Changes Likely Coming
After the induction class was announced, Pro Football Hall of Fame president and CEO Jim Porter acknowledged the furor surrounding Belichick and Kraft and said several changes are potentially on the table to improve voting procedures. Among them are a public release of vote totals, changes to how candidates are classified, and a return to full in-person voting and debate—something shelved during the pandemic.
“We’re going to take a look at everything,” Porter said. “I’ve had selectors say it’s not apples-to-apples [between a contributor, player, or a coach]. … A quarterback and a guard probably aren’t apples-to-apples either. What we ask the selectors to do is pick the people most deserving that are in front of them. It’s hard.”
Porter said on-field matters are what selectors are tasked to consider, and as a result, issues such as the Patriots’ Spygate scandal could be part of that evaluation.
Other Winners
Rams quarterback Matthew Stafford, meanwhile, won the NFL Most Valuable Player award, beating out the Patriots’ Drake Maye in a high-profile battle. The 37-year-old Stafford, winning by just five points over Maye in the weighted voting, used the occasion to announce that he will be returning for the 2026 season.

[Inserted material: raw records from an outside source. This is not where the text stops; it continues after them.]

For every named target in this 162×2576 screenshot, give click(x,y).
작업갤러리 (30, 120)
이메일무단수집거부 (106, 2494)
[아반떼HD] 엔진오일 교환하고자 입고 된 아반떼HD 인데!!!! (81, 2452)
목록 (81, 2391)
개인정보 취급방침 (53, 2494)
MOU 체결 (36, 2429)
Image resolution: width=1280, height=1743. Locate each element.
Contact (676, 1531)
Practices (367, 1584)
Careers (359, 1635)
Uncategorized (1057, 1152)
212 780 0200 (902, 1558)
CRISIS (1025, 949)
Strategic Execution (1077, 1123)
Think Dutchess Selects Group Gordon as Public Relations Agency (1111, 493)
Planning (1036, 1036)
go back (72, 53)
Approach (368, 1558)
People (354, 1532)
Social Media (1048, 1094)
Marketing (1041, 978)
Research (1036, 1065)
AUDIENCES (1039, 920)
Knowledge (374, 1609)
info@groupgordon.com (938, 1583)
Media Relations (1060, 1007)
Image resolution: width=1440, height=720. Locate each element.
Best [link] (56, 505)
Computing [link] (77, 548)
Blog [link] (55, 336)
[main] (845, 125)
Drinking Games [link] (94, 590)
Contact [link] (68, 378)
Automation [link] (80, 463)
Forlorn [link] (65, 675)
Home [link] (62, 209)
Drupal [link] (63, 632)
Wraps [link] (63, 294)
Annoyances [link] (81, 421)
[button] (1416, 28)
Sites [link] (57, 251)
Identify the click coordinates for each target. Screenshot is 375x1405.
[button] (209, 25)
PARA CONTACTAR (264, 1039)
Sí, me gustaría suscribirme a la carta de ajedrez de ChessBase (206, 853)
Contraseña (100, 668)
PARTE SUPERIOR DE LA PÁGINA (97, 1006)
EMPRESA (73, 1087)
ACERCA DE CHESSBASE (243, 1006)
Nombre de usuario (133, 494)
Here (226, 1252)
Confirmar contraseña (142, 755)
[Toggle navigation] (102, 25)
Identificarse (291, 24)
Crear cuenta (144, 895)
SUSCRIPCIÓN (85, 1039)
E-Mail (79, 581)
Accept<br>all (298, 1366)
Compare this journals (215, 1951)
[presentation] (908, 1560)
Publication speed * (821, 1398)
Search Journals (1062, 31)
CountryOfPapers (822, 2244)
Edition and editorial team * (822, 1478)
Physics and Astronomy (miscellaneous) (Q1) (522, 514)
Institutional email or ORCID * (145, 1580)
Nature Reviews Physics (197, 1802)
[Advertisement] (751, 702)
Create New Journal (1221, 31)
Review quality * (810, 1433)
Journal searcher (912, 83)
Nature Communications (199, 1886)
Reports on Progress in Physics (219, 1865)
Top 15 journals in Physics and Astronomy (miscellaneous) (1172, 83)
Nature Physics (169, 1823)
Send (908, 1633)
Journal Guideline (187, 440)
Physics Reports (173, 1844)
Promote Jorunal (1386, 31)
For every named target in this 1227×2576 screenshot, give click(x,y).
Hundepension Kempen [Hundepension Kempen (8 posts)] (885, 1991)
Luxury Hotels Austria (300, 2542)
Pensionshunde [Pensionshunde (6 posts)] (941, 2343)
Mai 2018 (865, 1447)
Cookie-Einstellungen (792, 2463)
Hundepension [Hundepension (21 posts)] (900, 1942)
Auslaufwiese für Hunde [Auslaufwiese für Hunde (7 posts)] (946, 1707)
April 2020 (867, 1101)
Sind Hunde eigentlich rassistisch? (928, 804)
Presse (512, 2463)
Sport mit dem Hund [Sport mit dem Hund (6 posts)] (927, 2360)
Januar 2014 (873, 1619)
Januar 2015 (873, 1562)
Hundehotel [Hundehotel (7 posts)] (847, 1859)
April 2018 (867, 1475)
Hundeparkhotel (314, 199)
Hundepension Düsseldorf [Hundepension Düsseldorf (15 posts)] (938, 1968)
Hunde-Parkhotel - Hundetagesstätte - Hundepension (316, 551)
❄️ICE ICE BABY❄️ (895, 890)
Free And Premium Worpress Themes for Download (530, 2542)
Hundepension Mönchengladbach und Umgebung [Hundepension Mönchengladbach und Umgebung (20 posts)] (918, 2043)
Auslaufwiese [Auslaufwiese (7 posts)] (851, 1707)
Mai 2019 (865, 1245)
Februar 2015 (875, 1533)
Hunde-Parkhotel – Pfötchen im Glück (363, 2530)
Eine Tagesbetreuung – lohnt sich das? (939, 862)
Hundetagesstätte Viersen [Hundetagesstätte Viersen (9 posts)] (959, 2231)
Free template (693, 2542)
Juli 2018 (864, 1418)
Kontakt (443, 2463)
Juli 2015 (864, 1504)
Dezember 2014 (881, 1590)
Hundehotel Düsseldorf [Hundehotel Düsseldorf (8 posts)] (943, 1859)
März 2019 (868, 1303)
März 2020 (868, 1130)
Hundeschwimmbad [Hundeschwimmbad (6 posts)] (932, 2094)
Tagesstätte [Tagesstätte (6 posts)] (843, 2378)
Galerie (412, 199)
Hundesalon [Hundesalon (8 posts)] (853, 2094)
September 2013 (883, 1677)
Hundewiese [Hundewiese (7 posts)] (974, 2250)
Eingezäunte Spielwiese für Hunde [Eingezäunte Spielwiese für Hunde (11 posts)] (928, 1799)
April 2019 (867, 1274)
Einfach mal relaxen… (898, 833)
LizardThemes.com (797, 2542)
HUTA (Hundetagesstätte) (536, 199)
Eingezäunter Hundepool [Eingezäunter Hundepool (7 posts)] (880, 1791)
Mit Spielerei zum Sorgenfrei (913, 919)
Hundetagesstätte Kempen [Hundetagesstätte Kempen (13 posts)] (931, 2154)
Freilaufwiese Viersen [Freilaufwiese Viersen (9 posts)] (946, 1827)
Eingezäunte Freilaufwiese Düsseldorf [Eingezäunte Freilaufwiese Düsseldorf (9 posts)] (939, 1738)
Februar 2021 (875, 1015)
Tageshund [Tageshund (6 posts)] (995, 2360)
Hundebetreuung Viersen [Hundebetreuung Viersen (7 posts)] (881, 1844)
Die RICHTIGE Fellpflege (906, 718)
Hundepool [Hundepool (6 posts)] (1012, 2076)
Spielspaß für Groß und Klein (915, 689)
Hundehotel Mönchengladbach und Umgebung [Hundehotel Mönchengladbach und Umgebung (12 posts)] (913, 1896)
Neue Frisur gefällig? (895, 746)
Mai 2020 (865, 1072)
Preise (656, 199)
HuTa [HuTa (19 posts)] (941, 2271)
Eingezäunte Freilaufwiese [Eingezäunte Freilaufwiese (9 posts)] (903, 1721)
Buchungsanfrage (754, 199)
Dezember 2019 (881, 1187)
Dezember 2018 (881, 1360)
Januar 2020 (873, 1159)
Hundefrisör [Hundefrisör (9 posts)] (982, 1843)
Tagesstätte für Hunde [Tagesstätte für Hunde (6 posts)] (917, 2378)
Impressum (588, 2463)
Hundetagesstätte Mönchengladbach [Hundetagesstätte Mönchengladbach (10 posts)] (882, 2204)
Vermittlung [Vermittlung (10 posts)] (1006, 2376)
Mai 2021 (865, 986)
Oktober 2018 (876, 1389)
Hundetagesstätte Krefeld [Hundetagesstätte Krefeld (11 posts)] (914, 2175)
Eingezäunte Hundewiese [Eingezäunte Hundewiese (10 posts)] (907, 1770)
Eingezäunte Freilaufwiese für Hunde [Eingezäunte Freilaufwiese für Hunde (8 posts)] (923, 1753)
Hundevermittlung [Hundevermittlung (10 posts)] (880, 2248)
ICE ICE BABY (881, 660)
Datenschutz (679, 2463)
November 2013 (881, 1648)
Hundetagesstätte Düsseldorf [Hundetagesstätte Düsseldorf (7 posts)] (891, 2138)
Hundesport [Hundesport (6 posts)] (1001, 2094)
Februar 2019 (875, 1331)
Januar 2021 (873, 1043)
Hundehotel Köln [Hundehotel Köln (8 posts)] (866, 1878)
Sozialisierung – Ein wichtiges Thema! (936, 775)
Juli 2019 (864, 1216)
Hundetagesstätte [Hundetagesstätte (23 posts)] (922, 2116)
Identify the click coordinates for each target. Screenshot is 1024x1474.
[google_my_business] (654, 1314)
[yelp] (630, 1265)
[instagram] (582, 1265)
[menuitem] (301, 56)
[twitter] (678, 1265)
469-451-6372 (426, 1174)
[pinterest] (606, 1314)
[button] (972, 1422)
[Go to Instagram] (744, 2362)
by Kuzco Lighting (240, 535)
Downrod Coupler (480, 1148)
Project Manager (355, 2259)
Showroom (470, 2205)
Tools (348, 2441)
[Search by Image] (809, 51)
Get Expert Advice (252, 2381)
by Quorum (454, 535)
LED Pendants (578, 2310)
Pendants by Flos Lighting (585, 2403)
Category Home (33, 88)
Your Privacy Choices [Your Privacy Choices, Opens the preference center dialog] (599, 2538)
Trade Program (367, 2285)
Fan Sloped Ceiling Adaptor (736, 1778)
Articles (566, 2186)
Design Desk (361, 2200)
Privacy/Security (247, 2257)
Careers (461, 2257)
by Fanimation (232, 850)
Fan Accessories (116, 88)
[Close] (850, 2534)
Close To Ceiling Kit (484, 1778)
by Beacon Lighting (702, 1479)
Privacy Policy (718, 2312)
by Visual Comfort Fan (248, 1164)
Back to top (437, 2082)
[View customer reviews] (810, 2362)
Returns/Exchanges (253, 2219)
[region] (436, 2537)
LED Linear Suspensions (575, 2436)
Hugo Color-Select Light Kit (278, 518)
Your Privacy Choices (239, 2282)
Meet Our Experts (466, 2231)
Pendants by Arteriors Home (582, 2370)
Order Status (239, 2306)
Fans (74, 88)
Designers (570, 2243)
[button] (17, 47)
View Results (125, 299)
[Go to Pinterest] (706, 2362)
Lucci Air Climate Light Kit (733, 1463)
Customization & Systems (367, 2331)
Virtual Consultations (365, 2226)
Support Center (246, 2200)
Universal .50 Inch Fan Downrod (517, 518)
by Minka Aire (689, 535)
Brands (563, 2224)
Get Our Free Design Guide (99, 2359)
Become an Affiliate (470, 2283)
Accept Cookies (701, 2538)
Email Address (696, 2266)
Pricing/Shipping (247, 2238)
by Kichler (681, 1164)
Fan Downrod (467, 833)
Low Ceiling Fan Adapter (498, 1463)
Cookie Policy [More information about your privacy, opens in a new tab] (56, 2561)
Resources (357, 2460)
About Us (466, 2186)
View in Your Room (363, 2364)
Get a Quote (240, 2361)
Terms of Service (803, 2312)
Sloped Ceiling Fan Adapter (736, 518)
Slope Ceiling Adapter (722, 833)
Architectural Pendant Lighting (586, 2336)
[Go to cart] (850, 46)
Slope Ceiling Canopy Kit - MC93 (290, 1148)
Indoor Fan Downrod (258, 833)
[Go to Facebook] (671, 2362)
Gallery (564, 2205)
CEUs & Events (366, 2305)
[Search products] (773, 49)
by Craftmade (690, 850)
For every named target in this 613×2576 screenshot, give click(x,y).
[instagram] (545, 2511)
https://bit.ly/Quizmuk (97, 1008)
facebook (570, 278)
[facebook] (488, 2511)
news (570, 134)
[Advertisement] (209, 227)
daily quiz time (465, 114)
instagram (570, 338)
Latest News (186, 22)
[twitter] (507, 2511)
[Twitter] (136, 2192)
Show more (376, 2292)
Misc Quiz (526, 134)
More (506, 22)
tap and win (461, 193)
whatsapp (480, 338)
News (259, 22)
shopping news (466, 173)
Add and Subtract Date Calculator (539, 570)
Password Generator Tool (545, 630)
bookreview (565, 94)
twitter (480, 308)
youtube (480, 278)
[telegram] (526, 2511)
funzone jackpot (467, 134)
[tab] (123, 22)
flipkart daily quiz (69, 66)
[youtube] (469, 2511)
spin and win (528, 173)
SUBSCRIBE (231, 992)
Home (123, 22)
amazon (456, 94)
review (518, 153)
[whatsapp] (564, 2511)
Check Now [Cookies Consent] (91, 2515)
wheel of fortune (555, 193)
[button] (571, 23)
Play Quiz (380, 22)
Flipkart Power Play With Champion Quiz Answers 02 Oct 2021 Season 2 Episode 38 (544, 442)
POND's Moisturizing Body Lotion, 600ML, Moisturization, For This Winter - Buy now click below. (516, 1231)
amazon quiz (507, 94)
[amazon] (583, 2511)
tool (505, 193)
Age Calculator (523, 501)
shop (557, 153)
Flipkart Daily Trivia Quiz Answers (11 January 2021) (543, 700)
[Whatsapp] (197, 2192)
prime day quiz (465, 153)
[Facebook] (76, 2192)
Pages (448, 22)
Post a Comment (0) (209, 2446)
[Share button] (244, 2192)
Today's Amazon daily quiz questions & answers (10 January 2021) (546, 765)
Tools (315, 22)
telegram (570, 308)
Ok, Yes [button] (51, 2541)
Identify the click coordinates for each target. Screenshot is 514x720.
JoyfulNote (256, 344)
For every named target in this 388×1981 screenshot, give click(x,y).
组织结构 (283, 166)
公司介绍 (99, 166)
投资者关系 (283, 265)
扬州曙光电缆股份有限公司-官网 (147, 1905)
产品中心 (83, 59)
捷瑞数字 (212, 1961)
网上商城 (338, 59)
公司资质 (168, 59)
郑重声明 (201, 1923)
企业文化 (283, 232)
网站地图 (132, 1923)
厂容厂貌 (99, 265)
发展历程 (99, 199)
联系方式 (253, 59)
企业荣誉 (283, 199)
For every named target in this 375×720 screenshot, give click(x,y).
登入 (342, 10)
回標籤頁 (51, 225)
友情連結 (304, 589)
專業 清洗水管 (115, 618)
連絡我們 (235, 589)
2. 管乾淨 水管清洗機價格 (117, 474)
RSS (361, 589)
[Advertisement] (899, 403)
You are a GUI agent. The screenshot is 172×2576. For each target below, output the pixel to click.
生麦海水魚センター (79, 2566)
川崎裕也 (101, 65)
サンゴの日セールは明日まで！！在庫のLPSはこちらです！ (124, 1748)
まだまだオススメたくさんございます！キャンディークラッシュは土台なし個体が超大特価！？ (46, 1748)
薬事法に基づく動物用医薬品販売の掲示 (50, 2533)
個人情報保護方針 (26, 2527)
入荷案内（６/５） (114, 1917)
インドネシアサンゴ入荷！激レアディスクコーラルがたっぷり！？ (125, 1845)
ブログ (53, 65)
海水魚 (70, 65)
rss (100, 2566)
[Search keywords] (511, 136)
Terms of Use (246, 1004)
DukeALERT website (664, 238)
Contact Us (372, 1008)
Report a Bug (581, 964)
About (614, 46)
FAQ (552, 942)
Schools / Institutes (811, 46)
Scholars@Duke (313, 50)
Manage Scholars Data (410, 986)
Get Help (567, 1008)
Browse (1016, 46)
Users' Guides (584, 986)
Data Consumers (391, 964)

Vrabel won Coach of the Year, leading New England to a massive turnaround in his first year that includes a trip to Sunday’s Super Bowl LX. Browns defensive end Myles Garrett unanimously won Defensive Player of the Year after setting a new single-season sack record. The 49ers’ Christian McCaffrey won Comeback Player of the Year, and is the first running back to gain that honor in 24 years..
The league continues to expand its annual Honors ceremony, with the primetime ceremony shown on NBC and Peacock and hosted by Jon Hamm. The actor was not afraid to skewer key league figures in his opening monologue.
“Incredible performance by Jerry Jones on Landman, way more convincing than when he said it was a good idea to trade Micah Parsons,” he joked about the Cowboys owner.
Hamm also addressed the league’s ever-expanding global profile.
“There’s nowhere this game can’t thrive—except the NFC South.” he said.